Прав Лемке только в одном: Шал не знал, куда суется. Кто бы ни забрал Фань, их явно больше, а он один и совсем не Рэмбо. Но просто бросить ее не мог, ситуация к этому не располагала. Развернуться и уйти, когда девчонка попала в беду, будет совсем уж не по-человечески, пусть в нынешнее время человечность не особо-то ценится, каждый озабочен собственной шкурой. Но в китайской девушке она есть, эта человечность, как и сострадание к ближнему, что удивляет. Хитрые азиаты своему-то соотечественнику вряд ли помогут, а уж лаоваю или хэймаоцзы[40] тем более, каждому собственная судьба Буддой отмерена и нехрен ее пытаться изменить. Но Фань, наверное, этого не знала, вот и сунулась помогать, а теперь сама попала в подобную ситуацию. Жизнь мало била? Но ведь била, судя по почти прошедшему синяку у нее под глазом.
Следы оставили люди, и если девушка жива, нужно попробовать договориться, только есть вероятность, что из всех доступных языков они могут понимать всего один – язык оружия. Говорил же старый Фаты, что кто уходит в эту сторону, обратно не возвращается. И в этом ли причина, предстоит выяснить. Осторожно, не привлекая к себе внимания. Ну а если договориться не выйдет, по крайней мере, не позволить, чтобы Фань мучилась…

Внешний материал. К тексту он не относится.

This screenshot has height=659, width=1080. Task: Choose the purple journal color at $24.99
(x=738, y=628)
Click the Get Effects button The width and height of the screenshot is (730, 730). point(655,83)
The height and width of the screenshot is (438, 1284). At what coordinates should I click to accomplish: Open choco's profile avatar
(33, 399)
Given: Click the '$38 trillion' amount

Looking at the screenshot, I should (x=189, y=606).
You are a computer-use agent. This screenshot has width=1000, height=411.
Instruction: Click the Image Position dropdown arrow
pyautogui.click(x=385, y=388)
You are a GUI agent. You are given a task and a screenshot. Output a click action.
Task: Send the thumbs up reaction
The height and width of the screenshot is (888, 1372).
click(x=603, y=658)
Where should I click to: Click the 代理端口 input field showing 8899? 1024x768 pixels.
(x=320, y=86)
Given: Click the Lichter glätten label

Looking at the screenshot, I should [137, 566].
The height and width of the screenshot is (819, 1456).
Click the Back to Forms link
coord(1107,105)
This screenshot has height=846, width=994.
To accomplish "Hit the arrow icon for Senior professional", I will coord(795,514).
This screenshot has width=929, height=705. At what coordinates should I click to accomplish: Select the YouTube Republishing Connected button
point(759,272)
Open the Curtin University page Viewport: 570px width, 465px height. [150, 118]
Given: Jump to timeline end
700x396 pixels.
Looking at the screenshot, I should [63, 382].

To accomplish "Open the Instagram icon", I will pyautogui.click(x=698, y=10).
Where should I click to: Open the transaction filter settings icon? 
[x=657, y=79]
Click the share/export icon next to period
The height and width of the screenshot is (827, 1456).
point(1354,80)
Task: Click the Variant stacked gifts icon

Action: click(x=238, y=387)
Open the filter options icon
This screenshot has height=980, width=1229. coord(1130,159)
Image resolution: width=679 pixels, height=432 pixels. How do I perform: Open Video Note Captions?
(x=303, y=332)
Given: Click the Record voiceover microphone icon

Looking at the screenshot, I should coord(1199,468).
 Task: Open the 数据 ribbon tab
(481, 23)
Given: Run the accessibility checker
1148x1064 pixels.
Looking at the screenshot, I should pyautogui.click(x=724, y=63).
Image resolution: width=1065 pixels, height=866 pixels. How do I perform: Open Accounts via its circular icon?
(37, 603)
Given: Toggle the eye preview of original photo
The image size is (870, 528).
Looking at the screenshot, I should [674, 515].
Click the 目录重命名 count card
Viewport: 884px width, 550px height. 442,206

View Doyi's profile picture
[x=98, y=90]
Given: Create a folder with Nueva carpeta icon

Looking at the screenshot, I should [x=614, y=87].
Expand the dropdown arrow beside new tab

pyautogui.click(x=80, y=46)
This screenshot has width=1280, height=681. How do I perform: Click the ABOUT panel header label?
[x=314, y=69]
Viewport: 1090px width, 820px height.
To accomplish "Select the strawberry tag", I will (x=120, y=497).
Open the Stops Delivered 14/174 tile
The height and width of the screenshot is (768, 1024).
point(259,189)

Окинув взглядом заросший травой двор, Шал бросился в тень от производственного корпуса и диффузионной колонны. Здание из нескольких ярусов тянулось вправо и там соединялось с серой коробкой упаковочного склада. В больших прямоугольных окнах стекол тоже не было, и он слышал с улицы, как внутри гуляет сквозняк. У входа в здание Шал замер, оглянулся и у проходной заметил такую же статую, как и рядом с почтой. Только череп другой, с этого расстояния непонятно, какого животного. Безмолвный страж, широко раскинув металлические руки, напоминал статую в Рио. Вот на что пошли части разобранных по округе автомобилей.
Он на мгновение зажмурился и на счет «три» юркнул в дверь. Расчет оправдался, в глазах быстрее исчезло световое пятно, которое всегда делает на время беспомощным и незрячим. Косые солнечные лучи через небольшие мансардные окна давали достаточно освещения, но после улицы первое время глазам нужно привыкнуть к полумраку внутри помещения.
Внутреннее пространство цеха занимали бетонные постаменты, раньше служившие основанием для станков. Все, что имело отношение к металлу, вырезали и растащили еще в девяностых или двухтысячных, когда страну охватила «металлическая лихорадка», являясь единственным источником средств оставшихся без работы людей. Толстый ковер из прелых листьев, нанесенных ветром за много лет, гасил звук шагов по бетонному полу. Шал неслышно пробежал вдоль стены и замер у двери в следующий цех, припав к прицелу. Судя по светившемуся в стене проему, отсюда можно выйти на улицу с противоположной стороны здания. Времени на детальное исследование завода не было, дорога каждая минута, и он считал, что пора бы следам местных обитателей уже обнаружиться. Ну или хоть звук какой услышать, чтобы понимать, куда идти.